The whole concept of black bars has always confused me. I know what they are I know what people generally accept the concept of what they are. but they aren't actually what they are. There are no black bars. The content is the size that it is and it's just stretching undistorted to your screen. It's not adding black bars. You're just not using parts of your screen because you shouldn't be using those parts of your screen. Maybe if content like that had a old console TV bezel on the side that had channel dials and the power button and a speaker on one side and half of a bezel and a blurry living room background with a picture of a family on the other that would make people feel more comfortable?
This. In another comment I tried to equate it with a painting on a wall. A painting never fills the wall. The painting is whatever size and shape it is, and that's that.
Maybe the problem is a tv looks like a frame, and frames are made custom to fit the painting, and so any discrepency looks bad.
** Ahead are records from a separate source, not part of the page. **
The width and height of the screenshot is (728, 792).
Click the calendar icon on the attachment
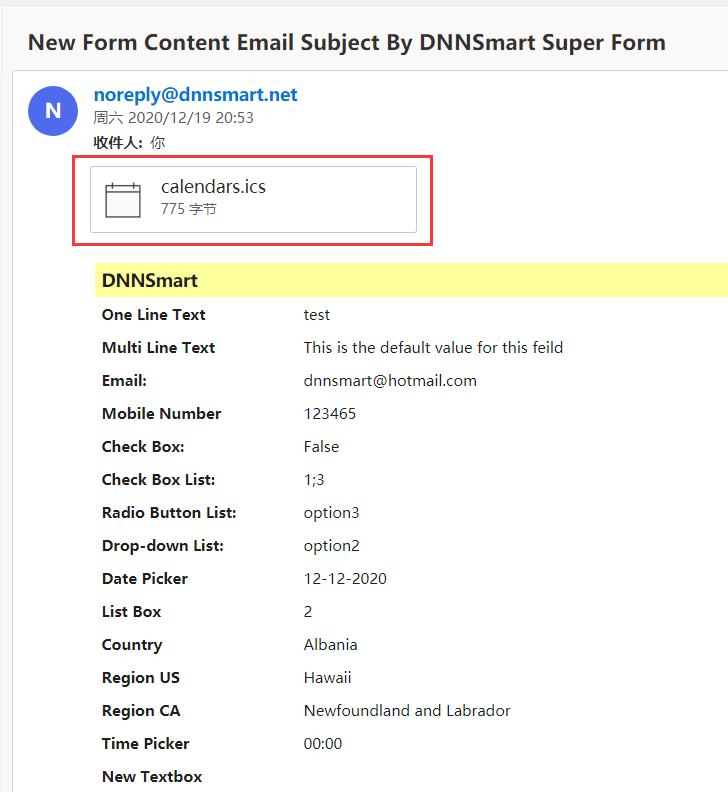[x=123, y=200]
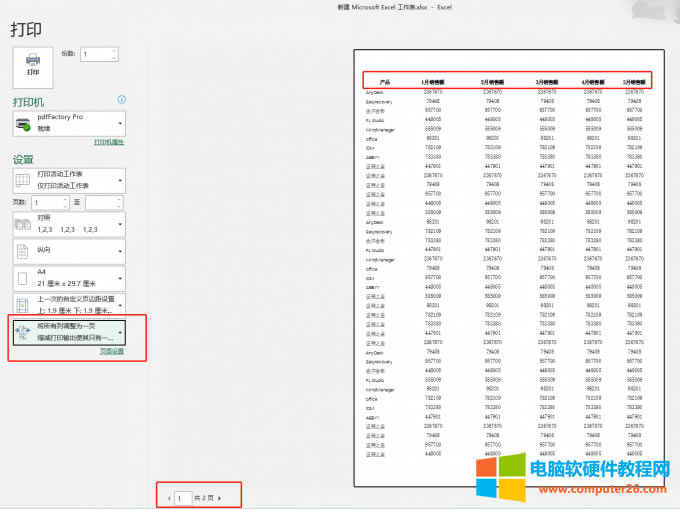
Task: Go to the previous preview page arrow
Action: (170, 497)
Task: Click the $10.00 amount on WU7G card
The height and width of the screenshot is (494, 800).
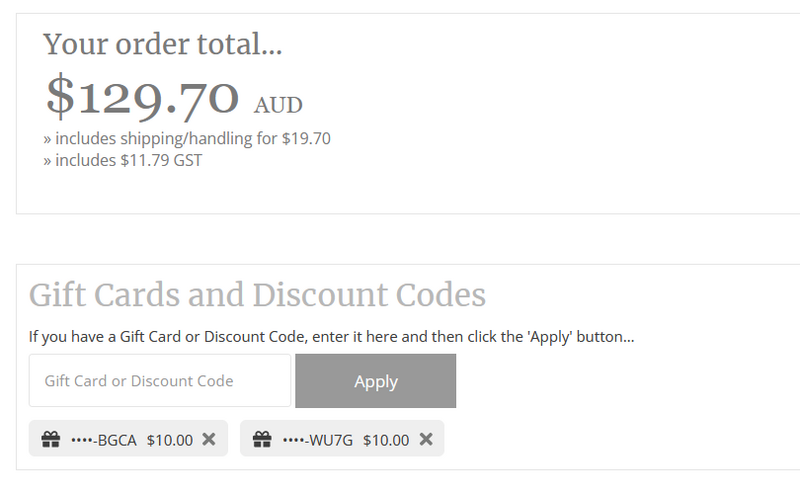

But now that tv's are both huge, and are featureless panels with little to no interesting frame let alone actual furniture quality cabinetry, maybe only now they can start to be seen as mini walls where it would actually be kind of pathological to require that every pixel always be lit just because they exist.
For me as a huge Seinfeld fan this is practically painful to watch.
Just yesterday some folks have been bragging about how Netfilx proactively matches compensation of their emps - great - maybe that's a mistake. Because given how stupid such a decision is, how bad their recommendations are, plus their home grown productions getting worse with every week passing by, I wonder if it isn't time to weed out a little. Seems like this company is a cesspool of ignorance and incompetence...
Not to mention the insane sound volume range. I have great hearing and I hold the remote the entire time, turning it up for dialogue and down for everything else.
Probably not, or the mix might be off. It's worth checking. Your experience seems consistent with a missing center track (which contains most of the dialogue sound).
It depends on what you mean by "stereo setup". In the extremely common scenario of you having a 5.1 amp with just 2 speakers plugged in, it's your amp that's doing the downmix for you.
Just remember you are probably part of a relatively small and relatively enlightened portion of the population. Netflix will gladly piss you off if it means they get more profit out of the bulk of their customer base, who are just interested in consuming more.